The New Smell of Facials
"Aromatherapy has been around for centuries, but it's relatively new to this country," says Renate Barbev, co-owner of The Face Maker Skin Care Salon in Westlake Village.
As part of a facial treatment, aromatherapy involves the application of fragrant essential oils to the skin during the massage stage. (According to skin-care experts, essential oils, made from plant extracts, are used for such problems as red and dry skin.) "Most facial treatments rely on various creams instead of these oils," says Arlene Worchell, owner of Arlene's Beauty Retreat, a skin-care salon in Northridge.
Among the essential oils that may be used are lavender, lemon, pine, eucalyptus, rosemary, chamomile, rose or geranium, each with its own revitalizing or healing properties. The condition of a client's skin at the time of the facial determines which oil or combination of oils will be used.
"Don't forget that our sense of smell is very closely linked to our emotional system--a whiff of something can sometimes bring back a powerful memory that is very pleasing to you," Worchell says. "These oils smell very lovely, and people relax when they smell the fragrance."
The cost of an aromatherapy facial is comparable to a regular facial: $35 to $40.
Ivy to Go
"The main reason we got rid of it was because of the rats, and the second reason was because we hated it. Ivy hampers you in your landscaping because it overtakes everything," says homeowner Sylvia Mandel of Sherman Oaks.
That ubiquitous ground cover is frequently being ripped out of yards where it's been growing for decades. "People don't like the look of it anymore. They're tired of it," says Steve Weber, bedding plant manager at Green Arrow Nursery in Sepulveda. "We probably have over 50 varieties of ground cover that we carry here, and one of the most popular ones right now is called Red Apple. It looks like ice plant, has a lot of red flowers in the spring through summer and is very drought resistant."

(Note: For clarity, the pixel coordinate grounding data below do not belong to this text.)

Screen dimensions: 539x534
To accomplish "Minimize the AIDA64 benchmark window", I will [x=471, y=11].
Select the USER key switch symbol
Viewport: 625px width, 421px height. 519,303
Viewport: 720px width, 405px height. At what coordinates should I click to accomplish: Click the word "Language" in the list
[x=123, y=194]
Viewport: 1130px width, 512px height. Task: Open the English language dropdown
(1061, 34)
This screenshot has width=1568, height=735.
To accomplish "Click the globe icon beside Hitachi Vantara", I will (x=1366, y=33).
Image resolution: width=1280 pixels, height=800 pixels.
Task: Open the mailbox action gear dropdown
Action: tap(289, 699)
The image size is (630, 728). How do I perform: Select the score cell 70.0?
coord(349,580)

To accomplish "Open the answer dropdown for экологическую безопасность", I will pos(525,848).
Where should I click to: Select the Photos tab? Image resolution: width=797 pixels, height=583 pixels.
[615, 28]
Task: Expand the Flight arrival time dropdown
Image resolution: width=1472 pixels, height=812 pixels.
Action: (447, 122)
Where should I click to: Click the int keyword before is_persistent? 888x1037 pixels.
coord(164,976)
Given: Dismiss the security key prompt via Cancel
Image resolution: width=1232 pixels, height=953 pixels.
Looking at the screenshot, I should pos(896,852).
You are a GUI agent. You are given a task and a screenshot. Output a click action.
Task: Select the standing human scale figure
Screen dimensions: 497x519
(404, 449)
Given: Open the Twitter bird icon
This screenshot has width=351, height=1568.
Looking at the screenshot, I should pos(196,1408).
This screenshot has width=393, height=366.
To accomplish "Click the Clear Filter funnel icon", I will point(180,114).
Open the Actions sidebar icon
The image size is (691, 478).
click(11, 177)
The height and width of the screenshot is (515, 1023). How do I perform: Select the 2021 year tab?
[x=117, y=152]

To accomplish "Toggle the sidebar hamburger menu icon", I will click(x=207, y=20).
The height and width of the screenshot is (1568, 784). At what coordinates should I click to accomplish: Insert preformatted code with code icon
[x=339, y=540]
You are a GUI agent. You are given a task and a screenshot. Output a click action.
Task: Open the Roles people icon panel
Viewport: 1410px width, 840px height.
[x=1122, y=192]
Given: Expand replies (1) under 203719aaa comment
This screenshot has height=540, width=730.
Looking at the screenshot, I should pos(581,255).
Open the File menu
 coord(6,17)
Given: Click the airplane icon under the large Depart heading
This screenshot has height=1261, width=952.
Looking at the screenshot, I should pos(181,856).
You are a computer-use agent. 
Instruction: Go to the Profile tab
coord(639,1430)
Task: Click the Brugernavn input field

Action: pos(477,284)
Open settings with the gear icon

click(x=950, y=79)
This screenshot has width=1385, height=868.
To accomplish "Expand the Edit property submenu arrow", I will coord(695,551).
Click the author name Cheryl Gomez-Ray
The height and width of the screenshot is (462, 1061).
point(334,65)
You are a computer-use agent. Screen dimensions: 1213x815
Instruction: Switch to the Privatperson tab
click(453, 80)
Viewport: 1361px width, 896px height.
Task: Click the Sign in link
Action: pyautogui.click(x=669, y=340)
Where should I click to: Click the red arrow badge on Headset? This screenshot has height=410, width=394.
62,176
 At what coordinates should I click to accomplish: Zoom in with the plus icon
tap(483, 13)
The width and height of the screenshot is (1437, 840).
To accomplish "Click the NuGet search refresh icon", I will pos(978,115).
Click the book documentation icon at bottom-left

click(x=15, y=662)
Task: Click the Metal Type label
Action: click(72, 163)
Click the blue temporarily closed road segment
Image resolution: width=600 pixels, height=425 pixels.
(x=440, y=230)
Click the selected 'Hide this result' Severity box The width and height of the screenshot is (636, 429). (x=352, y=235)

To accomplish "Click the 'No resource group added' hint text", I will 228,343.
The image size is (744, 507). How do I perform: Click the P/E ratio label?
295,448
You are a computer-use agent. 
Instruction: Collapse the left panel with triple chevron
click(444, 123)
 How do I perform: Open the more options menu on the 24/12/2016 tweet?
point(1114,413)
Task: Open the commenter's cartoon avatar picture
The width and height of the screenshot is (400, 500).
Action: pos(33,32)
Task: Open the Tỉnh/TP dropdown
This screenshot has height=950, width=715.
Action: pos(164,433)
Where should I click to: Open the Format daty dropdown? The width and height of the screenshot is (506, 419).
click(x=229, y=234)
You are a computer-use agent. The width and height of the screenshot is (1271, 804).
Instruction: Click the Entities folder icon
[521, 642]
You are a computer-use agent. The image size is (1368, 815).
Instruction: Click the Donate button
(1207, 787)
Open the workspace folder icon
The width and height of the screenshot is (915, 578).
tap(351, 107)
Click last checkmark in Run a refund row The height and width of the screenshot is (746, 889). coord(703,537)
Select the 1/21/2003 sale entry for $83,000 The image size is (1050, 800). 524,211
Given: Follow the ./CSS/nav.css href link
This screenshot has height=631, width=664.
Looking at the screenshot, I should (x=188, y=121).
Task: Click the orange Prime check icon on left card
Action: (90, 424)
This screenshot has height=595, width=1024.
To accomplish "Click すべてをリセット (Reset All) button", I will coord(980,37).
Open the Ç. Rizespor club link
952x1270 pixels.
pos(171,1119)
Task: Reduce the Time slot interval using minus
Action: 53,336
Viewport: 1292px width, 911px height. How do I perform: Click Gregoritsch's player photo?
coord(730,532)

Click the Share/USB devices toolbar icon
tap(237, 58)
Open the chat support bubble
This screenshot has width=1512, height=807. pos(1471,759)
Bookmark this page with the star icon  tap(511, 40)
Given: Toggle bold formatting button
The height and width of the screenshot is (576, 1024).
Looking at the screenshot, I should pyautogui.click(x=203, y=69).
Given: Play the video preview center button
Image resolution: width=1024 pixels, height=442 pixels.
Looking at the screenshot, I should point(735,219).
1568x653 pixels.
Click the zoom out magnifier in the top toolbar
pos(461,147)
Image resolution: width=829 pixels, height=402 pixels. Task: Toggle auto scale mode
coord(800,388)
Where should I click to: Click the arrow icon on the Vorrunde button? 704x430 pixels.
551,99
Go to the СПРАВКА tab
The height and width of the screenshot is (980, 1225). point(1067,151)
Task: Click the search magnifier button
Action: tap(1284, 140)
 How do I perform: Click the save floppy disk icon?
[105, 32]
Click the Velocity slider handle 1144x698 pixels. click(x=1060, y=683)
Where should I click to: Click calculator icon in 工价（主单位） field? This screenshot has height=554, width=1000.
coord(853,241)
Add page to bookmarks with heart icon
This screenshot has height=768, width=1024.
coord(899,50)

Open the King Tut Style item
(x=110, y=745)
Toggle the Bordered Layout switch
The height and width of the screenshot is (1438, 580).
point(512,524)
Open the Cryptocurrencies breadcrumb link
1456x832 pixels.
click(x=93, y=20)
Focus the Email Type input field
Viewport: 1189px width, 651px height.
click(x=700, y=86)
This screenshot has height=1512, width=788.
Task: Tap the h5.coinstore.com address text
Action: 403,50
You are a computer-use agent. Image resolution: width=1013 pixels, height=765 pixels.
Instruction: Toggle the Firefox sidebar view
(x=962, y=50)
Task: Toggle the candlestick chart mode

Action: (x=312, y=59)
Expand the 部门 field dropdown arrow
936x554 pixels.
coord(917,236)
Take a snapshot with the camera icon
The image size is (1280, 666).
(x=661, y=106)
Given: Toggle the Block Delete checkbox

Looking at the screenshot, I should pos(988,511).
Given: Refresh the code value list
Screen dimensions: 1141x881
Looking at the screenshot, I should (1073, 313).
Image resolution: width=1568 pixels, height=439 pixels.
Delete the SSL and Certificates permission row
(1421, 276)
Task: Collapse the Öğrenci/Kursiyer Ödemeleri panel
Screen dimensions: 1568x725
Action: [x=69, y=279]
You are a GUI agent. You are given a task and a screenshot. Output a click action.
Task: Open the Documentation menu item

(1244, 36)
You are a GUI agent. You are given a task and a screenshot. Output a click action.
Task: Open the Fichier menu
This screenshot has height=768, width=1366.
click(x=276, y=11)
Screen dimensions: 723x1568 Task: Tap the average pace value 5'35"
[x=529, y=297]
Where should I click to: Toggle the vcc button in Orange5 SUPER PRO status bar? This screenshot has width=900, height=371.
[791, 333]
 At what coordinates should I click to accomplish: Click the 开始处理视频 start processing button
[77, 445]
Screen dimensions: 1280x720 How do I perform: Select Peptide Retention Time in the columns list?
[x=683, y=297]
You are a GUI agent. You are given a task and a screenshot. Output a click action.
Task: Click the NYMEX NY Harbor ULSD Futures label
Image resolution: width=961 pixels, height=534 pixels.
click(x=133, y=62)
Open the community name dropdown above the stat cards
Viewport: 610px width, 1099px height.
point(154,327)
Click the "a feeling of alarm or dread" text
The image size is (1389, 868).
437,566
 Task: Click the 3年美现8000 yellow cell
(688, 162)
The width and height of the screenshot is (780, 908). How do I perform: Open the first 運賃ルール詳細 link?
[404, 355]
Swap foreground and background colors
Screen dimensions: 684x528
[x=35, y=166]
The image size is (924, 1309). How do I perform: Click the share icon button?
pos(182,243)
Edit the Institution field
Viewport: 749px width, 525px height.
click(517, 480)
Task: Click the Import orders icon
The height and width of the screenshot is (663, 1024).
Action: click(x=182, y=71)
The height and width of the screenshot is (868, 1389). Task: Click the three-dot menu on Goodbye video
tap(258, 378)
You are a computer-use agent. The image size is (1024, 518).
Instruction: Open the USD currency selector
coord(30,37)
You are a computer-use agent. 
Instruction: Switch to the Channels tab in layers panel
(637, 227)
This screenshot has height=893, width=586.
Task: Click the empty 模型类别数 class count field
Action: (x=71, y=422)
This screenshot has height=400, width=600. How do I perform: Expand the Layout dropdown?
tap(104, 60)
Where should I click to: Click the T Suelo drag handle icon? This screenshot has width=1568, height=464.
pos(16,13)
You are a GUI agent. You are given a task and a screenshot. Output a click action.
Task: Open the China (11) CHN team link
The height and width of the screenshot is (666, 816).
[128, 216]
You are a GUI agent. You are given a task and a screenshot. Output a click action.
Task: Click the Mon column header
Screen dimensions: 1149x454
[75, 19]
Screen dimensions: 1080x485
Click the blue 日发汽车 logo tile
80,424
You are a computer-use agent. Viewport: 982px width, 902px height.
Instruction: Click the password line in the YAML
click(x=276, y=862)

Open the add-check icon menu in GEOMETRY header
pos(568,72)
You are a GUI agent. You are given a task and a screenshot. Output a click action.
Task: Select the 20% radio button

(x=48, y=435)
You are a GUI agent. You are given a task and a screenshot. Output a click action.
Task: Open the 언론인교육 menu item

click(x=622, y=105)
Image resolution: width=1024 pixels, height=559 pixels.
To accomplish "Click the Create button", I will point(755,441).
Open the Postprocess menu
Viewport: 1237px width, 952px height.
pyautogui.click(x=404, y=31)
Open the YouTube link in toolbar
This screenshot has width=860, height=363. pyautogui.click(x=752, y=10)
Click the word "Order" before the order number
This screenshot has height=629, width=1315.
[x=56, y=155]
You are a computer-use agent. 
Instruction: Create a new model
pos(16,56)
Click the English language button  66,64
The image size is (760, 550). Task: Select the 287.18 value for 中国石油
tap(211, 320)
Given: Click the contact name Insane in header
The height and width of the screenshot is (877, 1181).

Among the other ground covers frequently replacing ivy are African daisies and ice plant. They are similarly priced (about $8.99 a flat) but are more labor intensive. Unlike ivy, they need to be fertilized and watered regularly and are more prone to disease. Rosemary and lantana (at $10.99 a flat) are other popular choices.
But this is not the time of year to replace any ivy growing on hillsides, warns David Ngo, owner of Suburban Landscape and Maintenance in Van Nuys. "It's better to wait until after the rains," he says.
Overheard at . . .
"My husband calls it the most expensive coffee warmer in the world."
--Woman in Encino Gelson's, referring to her microwave.